GridPP PMB Meeting 697

GridPP PMB Meeting 697 (11.02.19)
=================================
Present: Pete Clarke(Chair), Dave Britton, Tony Cass, David Colling, Alastair Dewhurst, Tony Doyle, Pete Gronbech, Jon Hays, Roger Jones, Steve Lloyd, Andrew McNab, Gareth Roy, Andrew Sansum, Louisa Campbell (Minutes).

Apologies: Jeremy Coles, Dave Kelsey.

1. GridPP6 Reviewers (email 6/2/2019)
=====================================
DB circulated an email listing possible reviewers and inviting recommendations for additional reviewers. It was suggested it would be challenging to select people who have specialist background knowledge without any conflicts. Suggestions included Amber(JLab – nuclear physics) or Liz (Fermilab, previously CMS), but USA-based people may not be appropriate since their models differ. Other suggestions were invited it was suggested it could be reasonably argued that a reviewer with a close connection, e.g. Ian Bird, should be included precisely because of their connection/understanding of the proposal. DB requested responses with suggestions within 24 hours so he can proceed.

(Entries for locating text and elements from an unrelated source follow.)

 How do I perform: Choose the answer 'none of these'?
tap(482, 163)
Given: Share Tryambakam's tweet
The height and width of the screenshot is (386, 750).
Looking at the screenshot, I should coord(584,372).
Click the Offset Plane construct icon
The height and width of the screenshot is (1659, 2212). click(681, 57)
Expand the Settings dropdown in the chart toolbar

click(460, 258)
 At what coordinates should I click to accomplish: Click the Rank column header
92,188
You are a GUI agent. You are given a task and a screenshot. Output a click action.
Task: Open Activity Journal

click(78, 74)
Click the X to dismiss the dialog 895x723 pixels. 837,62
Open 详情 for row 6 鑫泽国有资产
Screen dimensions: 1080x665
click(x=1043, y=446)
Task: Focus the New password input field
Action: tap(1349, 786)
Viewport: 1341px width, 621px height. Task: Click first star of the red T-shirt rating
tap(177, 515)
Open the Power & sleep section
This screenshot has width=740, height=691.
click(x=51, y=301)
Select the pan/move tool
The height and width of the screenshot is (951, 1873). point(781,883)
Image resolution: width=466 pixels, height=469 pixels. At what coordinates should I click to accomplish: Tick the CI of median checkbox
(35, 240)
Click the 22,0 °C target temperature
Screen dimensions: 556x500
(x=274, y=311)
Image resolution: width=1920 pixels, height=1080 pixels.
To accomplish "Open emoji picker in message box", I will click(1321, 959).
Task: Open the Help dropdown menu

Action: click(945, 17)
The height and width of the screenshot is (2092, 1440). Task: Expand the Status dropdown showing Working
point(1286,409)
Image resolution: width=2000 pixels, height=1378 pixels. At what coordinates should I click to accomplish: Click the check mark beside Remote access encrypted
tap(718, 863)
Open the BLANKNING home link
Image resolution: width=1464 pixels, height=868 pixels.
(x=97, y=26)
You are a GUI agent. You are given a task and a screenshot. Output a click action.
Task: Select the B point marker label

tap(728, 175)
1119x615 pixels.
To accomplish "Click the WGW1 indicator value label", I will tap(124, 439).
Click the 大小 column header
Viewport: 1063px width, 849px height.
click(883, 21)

2. GridPP6 Mapping Spreadsheet
===============================
DB shared a mapping spreadsheet for discussion that JC has been working on in discussion with DB which succinctly sets out tasks and WPs as the text would be too lengthy without a table. The proposal will require a shorter table with hyperlinks to the full online table. JC has mapped the GridPP5 table onto the structure and triangulated with new WPs and linked to tasks. This needs to be completed, particularly in WP4 area, so that the associated text can be developed. As a starting point there was discussion on the main aspects of the spreadsheet though more detailed discussion may be useful when JC is available to participate. The first few points refer to Tier1 and AD has sent JC his spreadsheets of the tasks which have been incorporated into this. Appropriate terminology will be agreed then updated at the appropriate points. Roles need to be confirmed defining the high level of skills required. Proposed text defining roles (e.g. RSE infrastructure and middleware) and demonstrating the diversity of associated tasks/responsibilities needs to be refined to reflect FEC-able posts. Somewhere it should be defined different roles in common use throughout the industry are highly specialised roles, even if referred to as RSE.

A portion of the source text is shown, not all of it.